Receita cresce mais rápido que o volume
O setor suíno do Paraguai aumentou em 11,36% o volume exportado e em 15,47% a receita em divisas nos primeiros seis meses de 2026, segundo dados do Serviço Nacional de Qualidade e Saúde Animal, Senacsa, divulgados pelo ABC Color. O país exportou 8.721 toneladas de carne e miúdos suínos, com valor total de US$ 25.542.187.
No mesmo período de 2025, o Paraguai havia embarcado 7.831 toneladas por US$ 22 milhões. O crescimento da receita acima do avanço da tonelagem indica melhora no valor médio gerado pela pauta exportadora. O resultado é um sinal positivo para frigoríficos e produtores que buscam ampliar a presença do setor fora do mercado doméstico.
Carne concentra quase todos os embarques
A carne suína representou praticamente todas as exportações do setor. As indústrias paraguaias embarcaram 8.573 toneladas, 10,98% acima das 7.725 toneladas do primeiro semestre de 2025. A receita com carne atingiu US$ 25.477.957, aumento de 15% na comparação anual.
Taiwan continuou como o maior comprador, com 6.704 toneladas avaliadas em quase US$ 21 milhões. Esse volume respondeu por mais de três quartos das exportações informadas de carne suína, tornando o acesso ao mercado taiwanês central para o desempenho atual do setor. O Brasil ficou em segundo lugar, com 1.353 toneladas por aproximadamente US$ 2 milhões, enquanto o Uruguai comprou 488 toneladas por US$ 853.620.
Filipinas abrem novo canal na Ásia
As Filipinas entraram na lista de destinos depois que o Paraguai concluiu sua primeira operação comercial de carne suína com o país. A transação envolveu 26 toneladas no valor de US$ 91.450. Segundo o ABC Color, a carga enviada no início de julho era composta por costelas baby back com osso.

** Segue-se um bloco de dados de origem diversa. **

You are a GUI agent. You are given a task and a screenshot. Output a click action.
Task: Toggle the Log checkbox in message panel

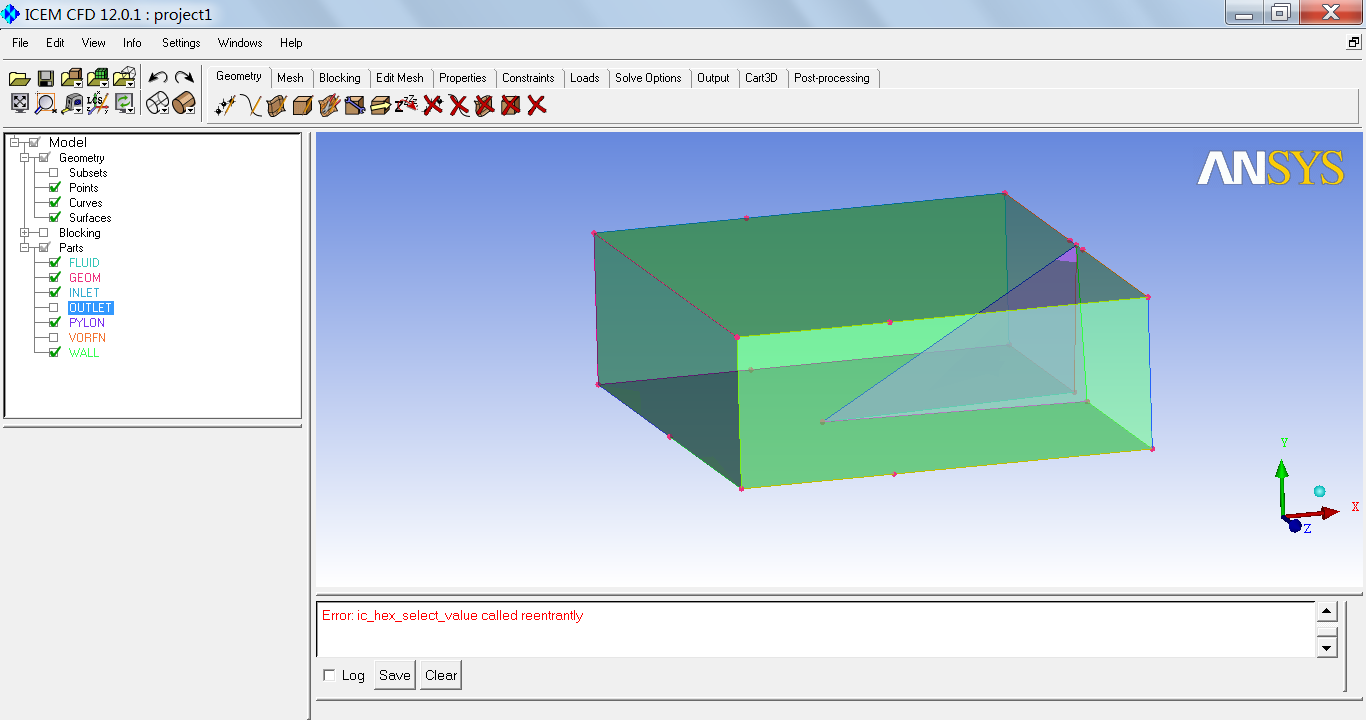[x=329, y=676]
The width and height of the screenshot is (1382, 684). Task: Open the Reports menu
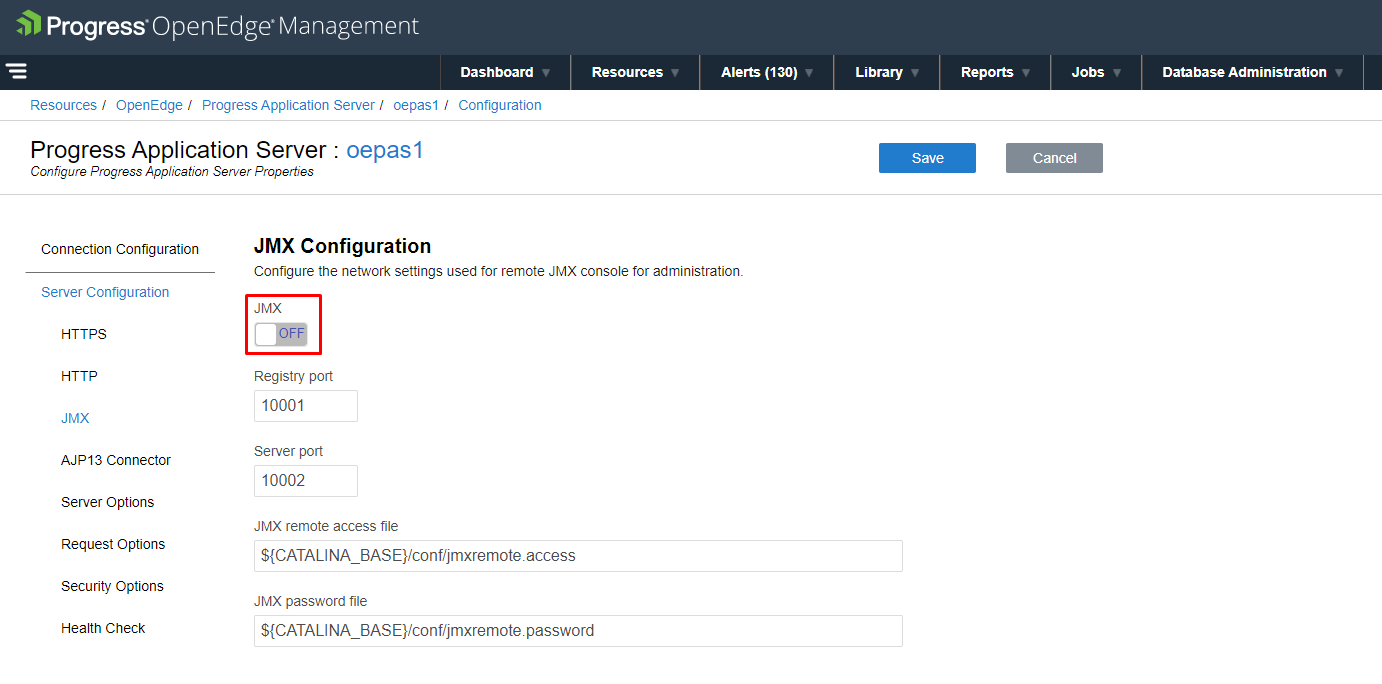point(995,72)
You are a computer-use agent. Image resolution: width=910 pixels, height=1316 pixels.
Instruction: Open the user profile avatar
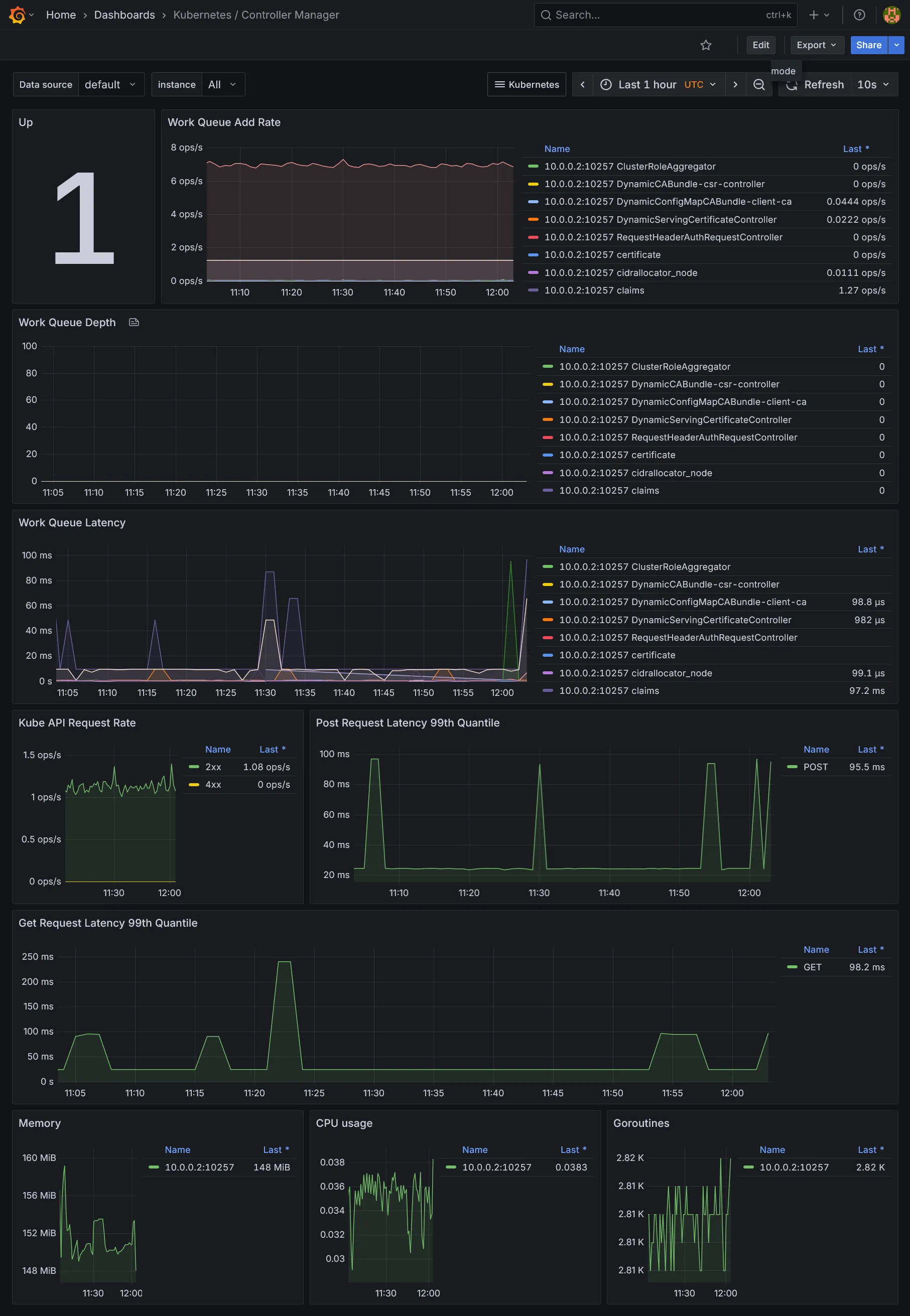pos(891,15)
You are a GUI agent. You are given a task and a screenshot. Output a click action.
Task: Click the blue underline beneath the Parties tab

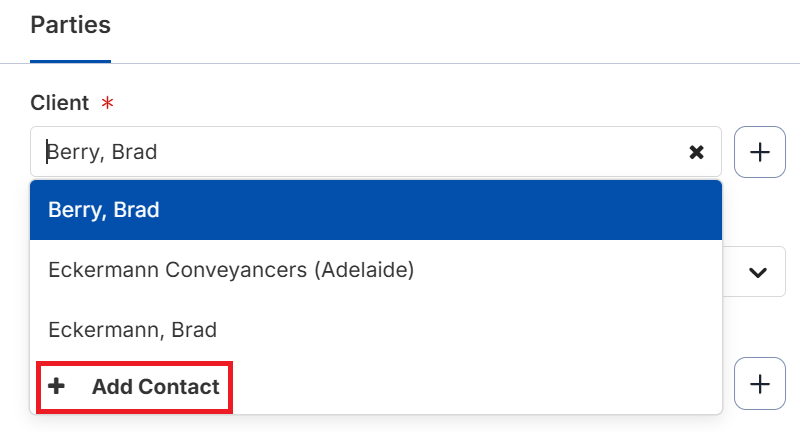70,61
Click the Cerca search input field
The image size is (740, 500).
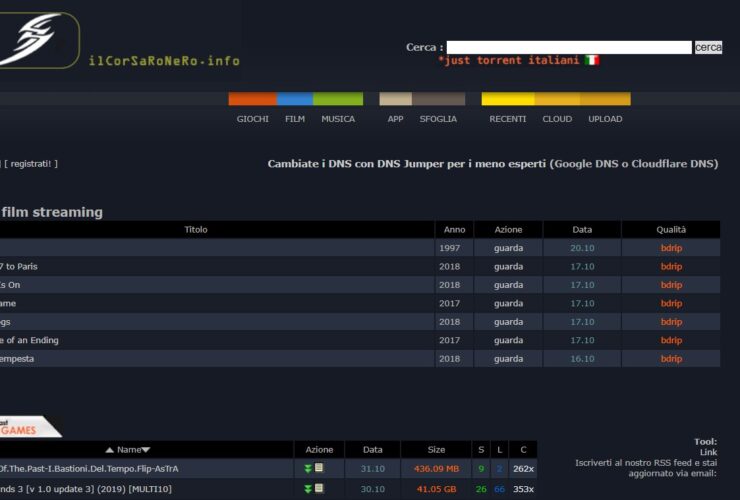coord(568,47)
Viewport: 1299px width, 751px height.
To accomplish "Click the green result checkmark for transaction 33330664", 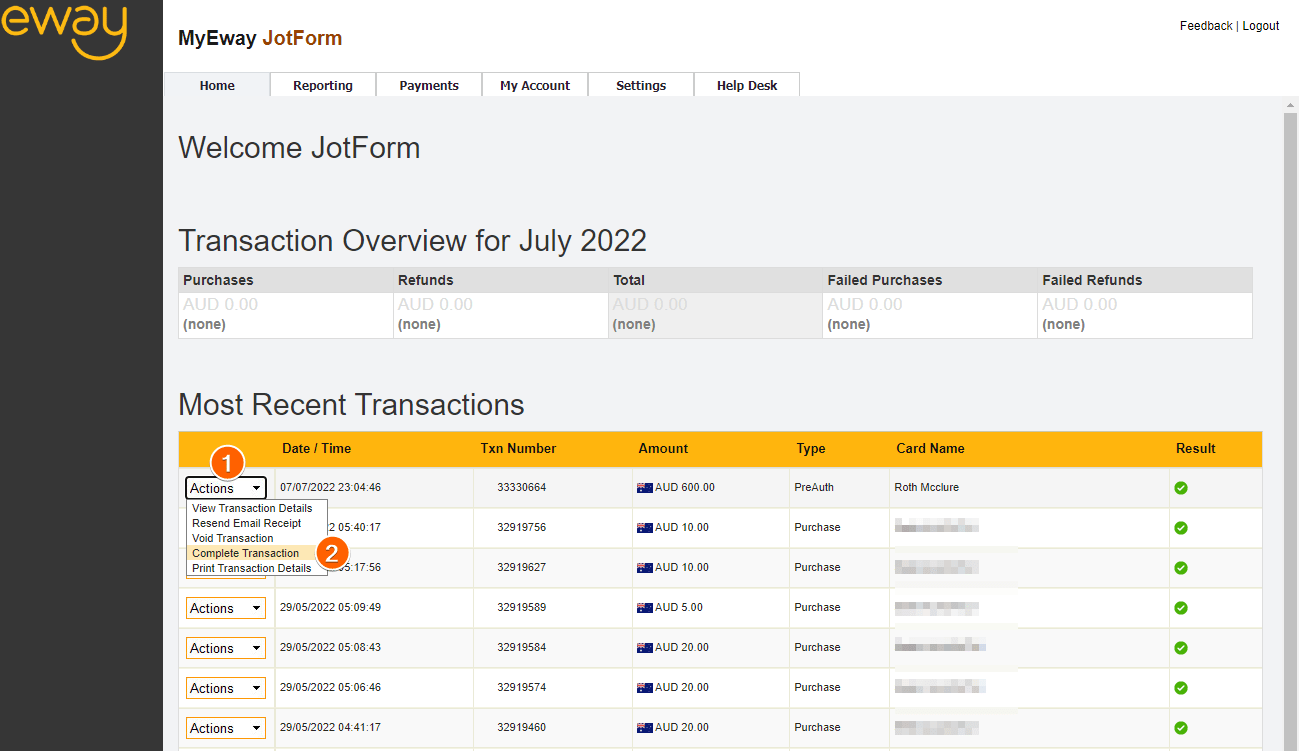I will click(1181, 488).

O primeiro pedido filipino ainda é pequeno diante das vendas para Taiwan, mas cria outro canal asiático para os exportadores paraguaios. Sua importância comercial dependerá da geração de pedidos recorrentes e da capacidade das empresas de ampliar a variedade de cortes vendidos. O novo destino também reduz, ainda que de forma limitada, a dependência de um único grande comprador asiático.
Mercados africanos absorvem miúdos suínos
Os miúdos seguiram outro padrão comercial, com os principais destinos concentrados na África. O Paraguai exportou 148 toneladas nos primeiros seis meses do ano, 39% acima do mesmo período anterior. A receita, porém, cresceu apenas 3%, para US$ 64.230, mostrando que o avanço em valor ficou bem abaixo da expansão do volume.
A Costa do Marfim comprou 78 toneladas por US$ 33.995, enquanto a Libéria importou 70 toneladas por US$ 30.235. Essas vendas oferecem aos frigoríficos um mercado para produtos diferentes dos cortes enviados principalmente a Taiwan e aos países vizinhos da América do Sul. A maior receita com carne, o primeiro embarque às Filipinas e a demanda africana por miúdos ampliam a base de clientes, embora Taiwan continue sendo o mercado decisivo.